***** Zitierter Text *****

SXEU31 DWAV 181800

S Y N O P T I S C H E Ü B E R S I C H T K U R Z F R I S T
ausgegeben am Montag, den 18.11.2024 um 18 UTC

SCHLAGZEILE:
Durchzug des Sturmtiefs QUITERIA mit „Vollwetter“, im Fokus die Sturmlage in der
Mitte und im Süden (kein Unwetter) sowie Schneefälle im Norden am Dienstag.

Synoptische Entwicklung bis Mittwoch 06 UTC

Aktuell … hat sich das ruhige und trübe Herbstwetter unter wochenlanger
erdrückender Hochdruckdominanz verabschiedet und Platz gemacht für
Tiefdruckeinfluss mit „Vollwetter“.
Auf den Höhenwetterkarten findet sich entsprechend ein breit angelegter Trog,
der weite Teile Nordeuropas von Grönland bis nach Skandinavien und ins östliche
Mitteleuropa überdeckt und der mit reichlich Kaltluft (T500 hPa teils unter -42
Grad) gefüllt ist. Mehrere Randtröge schwenken um diesen Langwellentrog, ein
erster ist bereits Richtung östliches Mitteleuropa gezogen und hat Bodentief
PAULINE ins nordwestliche Russland geführt. Die Kaltfront des Tiefs liegt
aktuell unter leichter Wellenbewegung über dem Süden Deutschlands und bringt
dort Regenfälle, in höheren Lagen auch Schnee. Zudem geht die Kaltfront in die
Warmfront des nächsten Tiefs namens QUITERIA mit Zentrum über den Britischen
Inseln über.

***** Bereitgestelltes Material *****

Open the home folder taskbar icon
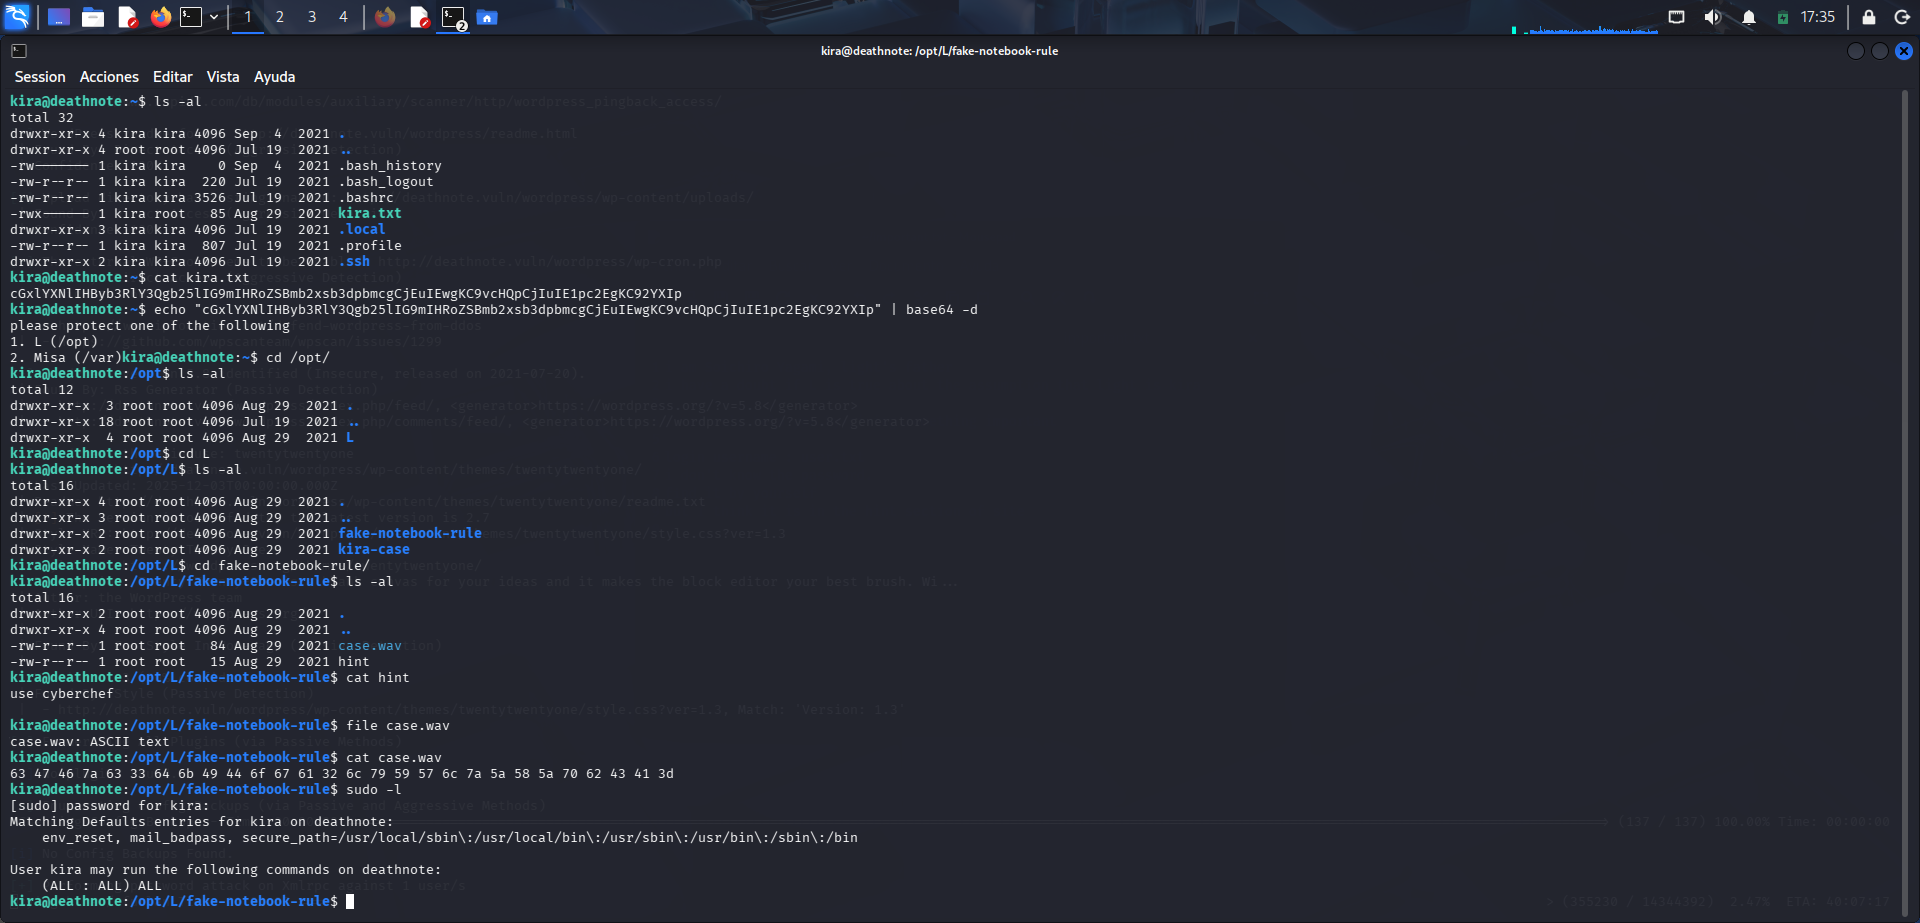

*****

** Aufgabenstellung **
Wo liegt laut der Wetterübersicht das Zentrum des Tiefs QUITERIA?

** Lösung **
Über den Britischen Inseln.